Libros

Fruta madura

Como Vianne, la autora se resistía a volver a Lasquenet. Hasta que sucumbió. Si en su archiconocida «Chocolat» –con la encarnación para el celuloide de Juliette Binoche– hizo un retrato de una comunidad francesa rural, en «El perfume secreto del melocotón» tiene la deuda de mostrarnos los cambios ocho años después incorporando otro grupo étnico para ver cómo interactuaba en un ambiente lleno de prejuicios. Si la anterior entrega no transcurría en un tiempo concreto, estas páginas suceden durante el Ramadán de 2010, antes de que el Gobierno francés prohibiera el uso del velo islámico. Tanto la primera como la segunda historia versan sobre la intolerancia, los convencionalismos y la xenofobia a través de viejos conocidos, ¿quién no recuerda al sacerdote incisivo de la primera entrega? En esta ocasión sorprenderá al lector convertido en una especie de héroe aunque todavía se mantenga inamovible en ciertos aspectos.

Conoceremos a Inès Bencharki, que como Vianne, se encuentra en el ojo del huracán de cuanto acontece en Lasquenet. Una historia sensual, sensitiva, sinestésica y mágica, para la que es preciso aceptar las reglas del juego. Un nuevo delirio que regresa al lugar donde todo comenzó y donde la autora se permite alguna que otra manipulación arrastrando elipsis y frases inacabadas, pero la atmósfera es idéntica: un punto medio entre la gelidez y el calor de un realismo mágico europeo.

*Material mostrado*.
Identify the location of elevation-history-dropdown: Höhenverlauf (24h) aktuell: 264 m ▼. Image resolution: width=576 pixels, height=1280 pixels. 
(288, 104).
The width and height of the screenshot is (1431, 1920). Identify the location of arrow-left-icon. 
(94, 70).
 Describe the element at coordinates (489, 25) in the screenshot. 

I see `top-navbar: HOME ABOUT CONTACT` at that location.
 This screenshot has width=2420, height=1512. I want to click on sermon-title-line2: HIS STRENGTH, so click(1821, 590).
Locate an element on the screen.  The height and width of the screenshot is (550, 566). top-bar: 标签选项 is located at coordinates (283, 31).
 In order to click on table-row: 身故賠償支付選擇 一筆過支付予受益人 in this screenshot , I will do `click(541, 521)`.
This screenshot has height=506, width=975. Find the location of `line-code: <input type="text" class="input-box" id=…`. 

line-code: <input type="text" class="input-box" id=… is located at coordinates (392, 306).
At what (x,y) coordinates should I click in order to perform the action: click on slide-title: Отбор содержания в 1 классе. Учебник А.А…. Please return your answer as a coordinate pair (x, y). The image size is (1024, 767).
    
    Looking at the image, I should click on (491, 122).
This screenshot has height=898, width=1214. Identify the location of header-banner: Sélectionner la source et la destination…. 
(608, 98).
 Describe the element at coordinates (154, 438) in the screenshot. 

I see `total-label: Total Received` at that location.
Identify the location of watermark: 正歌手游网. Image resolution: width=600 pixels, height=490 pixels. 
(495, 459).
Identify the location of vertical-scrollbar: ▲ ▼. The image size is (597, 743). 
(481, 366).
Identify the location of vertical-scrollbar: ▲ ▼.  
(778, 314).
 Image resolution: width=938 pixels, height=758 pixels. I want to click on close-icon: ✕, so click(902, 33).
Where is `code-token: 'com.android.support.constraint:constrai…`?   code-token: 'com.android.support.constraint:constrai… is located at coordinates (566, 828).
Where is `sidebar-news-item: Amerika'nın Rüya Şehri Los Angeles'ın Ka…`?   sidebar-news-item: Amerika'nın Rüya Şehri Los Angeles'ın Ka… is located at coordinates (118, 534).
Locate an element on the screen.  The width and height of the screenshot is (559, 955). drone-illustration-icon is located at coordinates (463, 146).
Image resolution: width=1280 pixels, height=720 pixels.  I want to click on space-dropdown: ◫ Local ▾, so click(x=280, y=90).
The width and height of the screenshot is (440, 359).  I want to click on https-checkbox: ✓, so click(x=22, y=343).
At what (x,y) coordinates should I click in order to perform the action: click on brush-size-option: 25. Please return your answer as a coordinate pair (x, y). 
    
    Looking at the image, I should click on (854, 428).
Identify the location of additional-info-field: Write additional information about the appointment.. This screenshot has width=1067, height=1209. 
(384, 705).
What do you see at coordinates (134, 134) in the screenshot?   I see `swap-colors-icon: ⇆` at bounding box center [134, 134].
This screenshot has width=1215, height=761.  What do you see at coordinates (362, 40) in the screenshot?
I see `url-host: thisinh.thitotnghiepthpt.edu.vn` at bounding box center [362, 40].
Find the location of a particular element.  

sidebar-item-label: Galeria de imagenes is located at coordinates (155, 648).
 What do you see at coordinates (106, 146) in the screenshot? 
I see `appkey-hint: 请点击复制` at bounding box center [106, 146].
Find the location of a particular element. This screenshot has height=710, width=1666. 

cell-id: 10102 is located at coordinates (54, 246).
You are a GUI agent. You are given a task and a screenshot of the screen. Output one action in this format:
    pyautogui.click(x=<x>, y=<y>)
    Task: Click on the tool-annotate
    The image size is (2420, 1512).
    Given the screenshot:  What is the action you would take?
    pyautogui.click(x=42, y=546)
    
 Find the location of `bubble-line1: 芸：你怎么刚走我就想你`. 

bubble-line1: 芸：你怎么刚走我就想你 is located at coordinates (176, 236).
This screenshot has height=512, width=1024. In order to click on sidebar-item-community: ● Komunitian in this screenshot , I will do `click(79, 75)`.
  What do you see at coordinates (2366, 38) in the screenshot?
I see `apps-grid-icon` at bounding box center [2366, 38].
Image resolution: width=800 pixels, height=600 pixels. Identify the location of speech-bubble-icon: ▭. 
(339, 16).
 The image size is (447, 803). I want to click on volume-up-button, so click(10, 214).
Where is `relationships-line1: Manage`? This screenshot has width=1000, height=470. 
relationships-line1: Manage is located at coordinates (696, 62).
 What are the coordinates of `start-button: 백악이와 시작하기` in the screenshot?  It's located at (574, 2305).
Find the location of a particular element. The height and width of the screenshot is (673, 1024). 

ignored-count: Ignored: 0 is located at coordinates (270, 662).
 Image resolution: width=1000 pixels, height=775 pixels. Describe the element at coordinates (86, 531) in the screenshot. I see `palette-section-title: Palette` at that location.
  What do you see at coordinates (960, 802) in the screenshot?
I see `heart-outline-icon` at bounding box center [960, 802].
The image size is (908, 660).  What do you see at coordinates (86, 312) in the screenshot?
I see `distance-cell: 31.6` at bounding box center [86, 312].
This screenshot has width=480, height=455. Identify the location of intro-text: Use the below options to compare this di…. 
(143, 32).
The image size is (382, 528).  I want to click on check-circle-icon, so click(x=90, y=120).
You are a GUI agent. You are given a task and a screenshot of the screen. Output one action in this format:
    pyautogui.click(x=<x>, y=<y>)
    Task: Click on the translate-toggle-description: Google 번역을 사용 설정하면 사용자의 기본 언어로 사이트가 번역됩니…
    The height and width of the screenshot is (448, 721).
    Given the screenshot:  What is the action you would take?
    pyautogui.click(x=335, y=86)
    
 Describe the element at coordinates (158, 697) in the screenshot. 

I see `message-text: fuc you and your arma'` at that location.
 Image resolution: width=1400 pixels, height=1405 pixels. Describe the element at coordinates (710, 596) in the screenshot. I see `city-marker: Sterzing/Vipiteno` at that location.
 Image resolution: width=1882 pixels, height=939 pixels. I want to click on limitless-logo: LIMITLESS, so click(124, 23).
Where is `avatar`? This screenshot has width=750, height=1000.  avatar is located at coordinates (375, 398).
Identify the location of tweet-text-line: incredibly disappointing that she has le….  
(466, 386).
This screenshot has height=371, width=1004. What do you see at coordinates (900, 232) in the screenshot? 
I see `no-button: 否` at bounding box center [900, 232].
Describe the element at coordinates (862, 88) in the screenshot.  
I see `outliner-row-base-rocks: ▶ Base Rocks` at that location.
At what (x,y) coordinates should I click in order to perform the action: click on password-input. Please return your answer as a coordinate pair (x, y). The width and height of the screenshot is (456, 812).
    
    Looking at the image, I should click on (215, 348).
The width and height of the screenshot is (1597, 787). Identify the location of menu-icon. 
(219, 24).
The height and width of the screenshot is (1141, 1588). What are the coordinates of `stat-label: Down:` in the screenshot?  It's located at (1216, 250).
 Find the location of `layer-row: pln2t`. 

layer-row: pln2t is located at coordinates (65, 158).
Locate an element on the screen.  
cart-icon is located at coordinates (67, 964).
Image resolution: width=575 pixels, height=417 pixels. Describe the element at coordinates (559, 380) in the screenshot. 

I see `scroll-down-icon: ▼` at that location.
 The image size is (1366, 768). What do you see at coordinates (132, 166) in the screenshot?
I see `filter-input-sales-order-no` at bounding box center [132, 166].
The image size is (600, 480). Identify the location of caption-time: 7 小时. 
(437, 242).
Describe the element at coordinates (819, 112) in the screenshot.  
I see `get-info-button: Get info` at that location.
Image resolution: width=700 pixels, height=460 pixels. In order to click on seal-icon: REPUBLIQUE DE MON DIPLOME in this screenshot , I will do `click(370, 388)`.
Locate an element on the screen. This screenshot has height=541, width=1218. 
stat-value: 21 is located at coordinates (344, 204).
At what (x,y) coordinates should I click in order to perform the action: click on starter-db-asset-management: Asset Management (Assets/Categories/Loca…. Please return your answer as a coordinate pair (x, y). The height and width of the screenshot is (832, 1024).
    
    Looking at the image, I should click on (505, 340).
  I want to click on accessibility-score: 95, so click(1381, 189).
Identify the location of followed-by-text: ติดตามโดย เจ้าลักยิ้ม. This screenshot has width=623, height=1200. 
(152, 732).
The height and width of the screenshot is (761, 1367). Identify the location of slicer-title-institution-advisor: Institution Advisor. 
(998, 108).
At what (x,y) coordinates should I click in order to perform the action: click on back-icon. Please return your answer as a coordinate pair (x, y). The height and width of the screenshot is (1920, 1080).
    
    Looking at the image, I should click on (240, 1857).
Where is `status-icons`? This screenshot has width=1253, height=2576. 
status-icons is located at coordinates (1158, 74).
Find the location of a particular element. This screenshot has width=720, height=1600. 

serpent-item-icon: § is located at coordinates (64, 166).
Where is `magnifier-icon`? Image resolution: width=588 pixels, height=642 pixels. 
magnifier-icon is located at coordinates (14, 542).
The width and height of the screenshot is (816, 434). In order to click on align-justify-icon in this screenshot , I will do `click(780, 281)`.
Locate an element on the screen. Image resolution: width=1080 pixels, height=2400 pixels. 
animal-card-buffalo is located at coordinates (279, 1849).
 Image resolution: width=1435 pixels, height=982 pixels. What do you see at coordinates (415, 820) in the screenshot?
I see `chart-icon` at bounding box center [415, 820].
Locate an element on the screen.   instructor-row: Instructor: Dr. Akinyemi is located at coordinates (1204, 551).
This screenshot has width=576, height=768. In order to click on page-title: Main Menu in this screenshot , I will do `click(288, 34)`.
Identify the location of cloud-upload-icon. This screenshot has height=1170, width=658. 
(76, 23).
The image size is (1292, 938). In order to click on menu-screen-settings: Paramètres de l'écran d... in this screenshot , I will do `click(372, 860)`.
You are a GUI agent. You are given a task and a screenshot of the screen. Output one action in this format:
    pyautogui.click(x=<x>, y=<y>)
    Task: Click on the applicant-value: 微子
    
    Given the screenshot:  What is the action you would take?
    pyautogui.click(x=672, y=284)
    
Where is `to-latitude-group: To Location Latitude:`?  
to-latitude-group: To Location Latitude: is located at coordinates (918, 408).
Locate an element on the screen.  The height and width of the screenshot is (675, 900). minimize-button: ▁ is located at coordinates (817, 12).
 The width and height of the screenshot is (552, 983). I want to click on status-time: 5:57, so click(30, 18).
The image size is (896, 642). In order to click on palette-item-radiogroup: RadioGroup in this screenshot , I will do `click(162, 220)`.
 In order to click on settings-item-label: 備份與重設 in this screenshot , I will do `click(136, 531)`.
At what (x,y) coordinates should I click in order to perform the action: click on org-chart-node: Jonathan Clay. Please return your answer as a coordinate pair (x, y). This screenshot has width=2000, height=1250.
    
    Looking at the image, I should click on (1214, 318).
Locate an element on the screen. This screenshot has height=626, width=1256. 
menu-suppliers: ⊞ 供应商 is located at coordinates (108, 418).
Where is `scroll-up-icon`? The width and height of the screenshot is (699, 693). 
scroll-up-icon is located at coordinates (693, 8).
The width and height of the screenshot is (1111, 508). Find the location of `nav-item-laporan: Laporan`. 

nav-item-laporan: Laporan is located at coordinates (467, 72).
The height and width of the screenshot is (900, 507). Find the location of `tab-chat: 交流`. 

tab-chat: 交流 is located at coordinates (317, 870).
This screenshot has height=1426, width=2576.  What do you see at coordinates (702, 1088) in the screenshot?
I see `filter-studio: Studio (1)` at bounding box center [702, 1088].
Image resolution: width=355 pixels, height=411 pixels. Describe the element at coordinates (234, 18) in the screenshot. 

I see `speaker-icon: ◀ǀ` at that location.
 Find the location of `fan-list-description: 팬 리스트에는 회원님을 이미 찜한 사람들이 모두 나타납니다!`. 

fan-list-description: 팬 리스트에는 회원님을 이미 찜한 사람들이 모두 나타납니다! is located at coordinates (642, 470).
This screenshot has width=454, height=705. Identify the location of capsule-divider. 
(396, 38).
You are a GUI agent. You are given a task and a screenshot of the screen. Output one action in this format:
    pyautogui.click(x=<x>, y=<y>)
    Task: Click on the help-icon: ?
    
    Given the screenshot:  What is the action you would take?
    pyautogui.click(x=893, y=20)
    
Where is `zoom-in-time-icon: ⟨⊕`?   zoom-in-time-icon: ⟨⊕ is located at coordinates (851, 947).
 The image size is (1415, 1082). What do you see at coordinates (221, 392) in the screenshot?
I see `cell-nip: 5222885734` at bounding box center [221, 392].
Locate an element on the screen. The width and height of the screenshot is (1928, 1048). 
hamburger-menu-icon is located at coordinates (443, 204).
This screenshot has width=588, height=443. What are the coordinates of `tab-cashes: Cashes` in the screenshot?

*Instrucción de trabajo*.
Resume en tres frases el párrafo de la reseña que empieza con «Conoceremos a Inès Bencharki» y conserva sus datos principales.

*Resultado*.
Inès Bencharki, igual que Vianne, queda en el centro de lo que ocurre en Lasquenet. La historia es sensual, sensitiva, sinestésica y mágica, y exige aceptar sus reglas del juego. Regresa al lugar donde todo comenzó y la autora recurre a elipsis y frases inacabadas, pero la atmósfera es idéntica: un punto medio entre la gelidez y el calor de un realismo mágico europeo.